Quoiqu’il en soit, le défi pour les trois partis composant la majorité au Parlement (55 sièges sur 101) sera la recherche de cohésion et la pérennité de cette majorité ne pourra reposer que sur des résultats concrets obtenus dans ses actions en faveur de la population, dans sa capacité à répondre par des mesures adéquates aux velléités séparatistes de la Gagaouzie. Il y a par ailleurs la perspective de l’élection présidentielle à venir, le mandat du Président actuel, Nicolae Timofti, venant à échéance dans un an et trois mois. La voie parlementaire inscrite dans la constitution impose une majorité de 61 voix ; on en est loin et on risque une crise, comme dans le passé, qui dure des mois. Toutefois l’ensemble de la classe politique semble conscient de la nécessité de modifier les règles du jeu … Mais les uns et les autres, avec quelles arrières pensées ?

Même Igor Dodon propose de rechercher un accord avec la majorité pour instituer le système de désignation par le peuple du Président de la République. Il y voit sans doute une chance qu’un des siens (lui-même ?) soit le bénéficiaire d’un tel mode de scrutin, surtout qu’il apparaîtrait comme celui ayant évité une nouvelle crise institutionnelle au pays étant donné son poids politique nouvellement acquis. Il sait par ailleurs pouvoir bénéficier du parrainage de Vladimir Poutine, ainsi que des effets de la propagande diffusée à travers les canaux télévisuels russes très présents en Moldavie, si présents que d’aucuns en demandent l’interdiction sur le territoire ! Il faut dire que certains attribuent à la force de cette propagande le résultat obtenu par le parti de Igor Dodon.
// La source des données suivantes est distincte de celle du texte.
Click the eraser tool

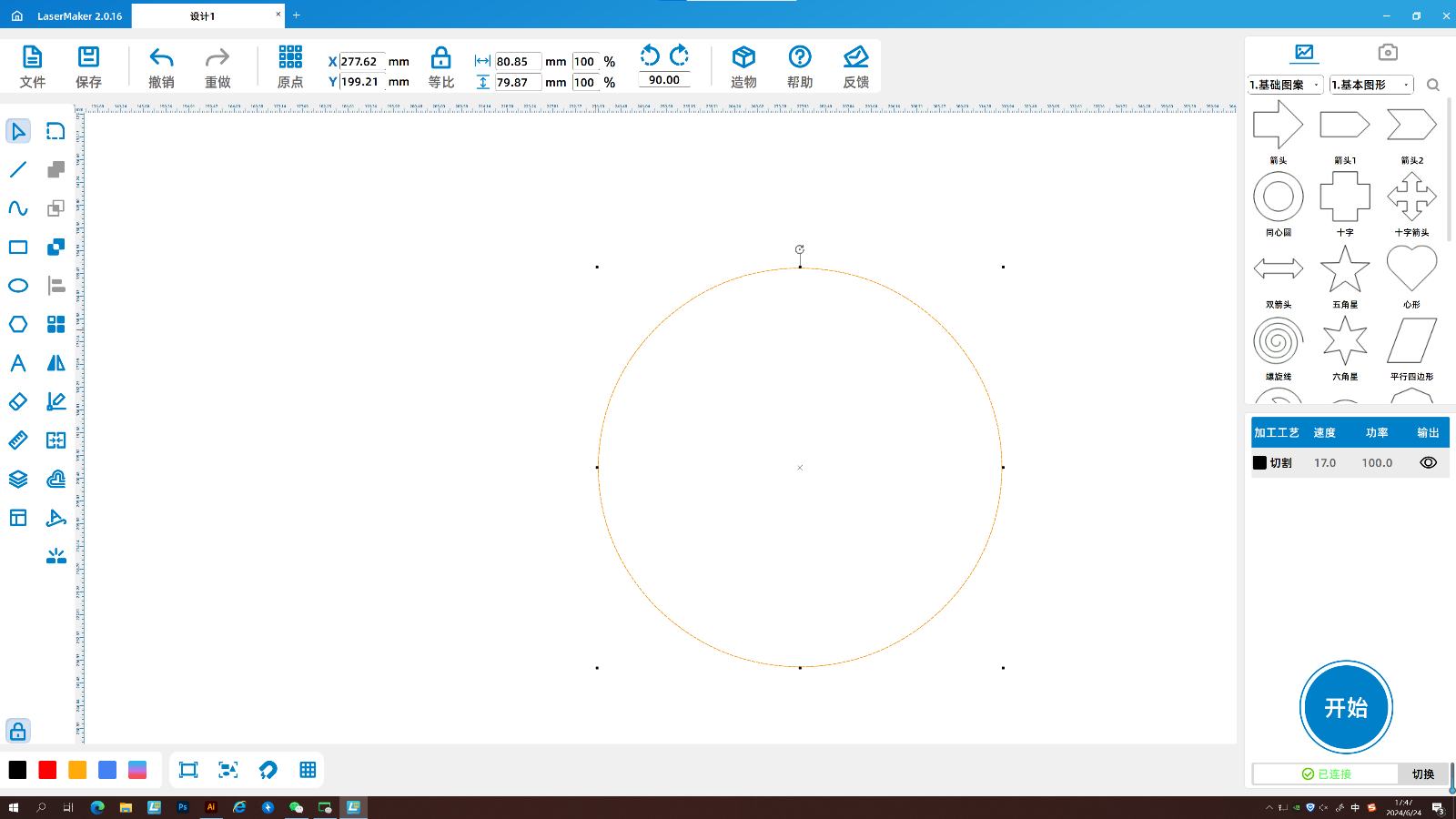pyautogui.click(x=18, y=401)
On le voit, les défis que doit affronter la majorité affaiblie sortie des urnes ce 30 novembre sont considérables. L’avertissement a été plutôt violent ; le réveil dans 4 ans risque d’être encore plus douloureux si les parties prenantes ne s’attellent pas avec force aux réformes indispensables et si l’UE reste trop en marge des efforts que le gouvernement souhaiterait prendre.